## Work to be completed
The line containing "The height and width of the screenshot is (476, 461)." and all lines following it in the listing below are to be reproduced exactly, with no other lines.

## Record extracts
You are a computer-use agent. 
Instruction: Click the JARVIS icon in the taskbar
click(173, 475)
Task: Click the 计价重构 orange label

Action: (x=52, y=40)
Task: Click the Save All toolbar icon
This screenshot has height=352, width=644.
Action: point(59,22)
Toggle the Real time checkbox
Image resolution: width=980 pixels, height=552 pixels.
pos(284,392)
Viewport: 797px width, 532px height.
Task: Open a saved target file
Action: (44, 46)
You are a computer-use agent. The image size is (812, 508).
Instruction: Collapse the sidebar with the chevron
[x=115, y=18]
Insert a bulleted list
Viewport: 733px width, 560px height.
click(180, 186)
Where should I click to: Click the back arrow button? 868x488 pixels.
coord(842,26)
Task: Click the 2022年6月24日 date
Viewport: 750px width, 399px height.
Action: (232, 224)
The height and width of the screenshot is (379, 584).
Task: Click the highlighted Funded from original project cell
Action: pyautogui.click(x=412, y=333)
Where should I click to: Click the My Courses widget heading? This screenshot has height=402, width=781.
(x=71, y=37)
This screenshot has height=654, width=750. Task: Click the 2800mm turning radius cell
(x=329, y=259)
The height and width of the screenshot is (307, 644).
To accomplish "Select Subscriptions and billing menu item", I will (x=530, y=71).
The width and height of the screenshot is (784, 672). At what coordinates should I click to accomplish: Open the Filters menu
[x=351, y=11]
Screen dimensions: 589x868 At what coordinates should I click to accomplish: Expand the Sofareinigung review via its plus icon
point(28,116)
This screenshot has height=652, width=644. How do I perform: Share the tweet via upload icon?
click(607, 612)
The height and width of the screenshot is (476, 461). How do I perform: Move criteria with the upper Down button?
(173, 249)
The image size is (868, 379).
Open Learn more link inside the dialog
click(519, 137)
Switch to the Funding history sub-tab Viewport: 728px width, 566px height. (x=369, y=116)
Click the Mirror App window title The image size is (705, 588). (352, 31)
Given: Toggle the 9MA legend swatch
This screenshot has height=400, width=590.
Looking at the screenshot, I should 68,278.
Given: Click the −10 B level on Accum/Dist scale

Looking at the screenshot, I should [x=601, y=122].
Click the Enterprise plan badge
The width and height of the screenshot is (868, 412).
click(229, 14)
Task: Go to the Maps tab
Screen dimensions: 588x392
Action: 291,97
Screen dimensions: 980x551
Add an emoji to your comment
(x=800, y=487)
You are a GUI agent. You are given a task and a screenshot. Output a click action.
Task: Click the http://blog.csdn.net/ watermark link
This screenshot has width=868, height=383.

## Reply to the task
The height and width of the screenshot is (476, 461). How do I perform: Move criteria with the upper Down button?
(173, 249)
The image size is (868, 379).
Open Learn more link inside the dialog
click(519, 137)
Switch to the Funding history sub-tab Viewport: 728px width, 566px height. (x=369, y=116)
Click the Mirror App window title The image size is (705, 588). (352, 31)
Given: Toggle the 9MA legend swatch
This screenshot has height=400, width=590.
Looking at the screenshot, I should 68,278.
Given: Click the −10 B level on Accum/Dist scale

Looking at the screenshot, I should [x=601, y=122].
Click the Enterprise plan badge
The width and height of the screenshot is (868, 412).
click(229, 14)
Task: Go to the Maps tab
Screen dimensions: 588x392
Action: 291,97
Screen dimensions: 980x551
Add an emoji to your comment
(x=800, y=487)
You are a GUI agent. You are given a task and a screenshot. Output a click action.
Task: Click the http://blog.csdn.net/ watermark link
This screenshot has width=868, height=383.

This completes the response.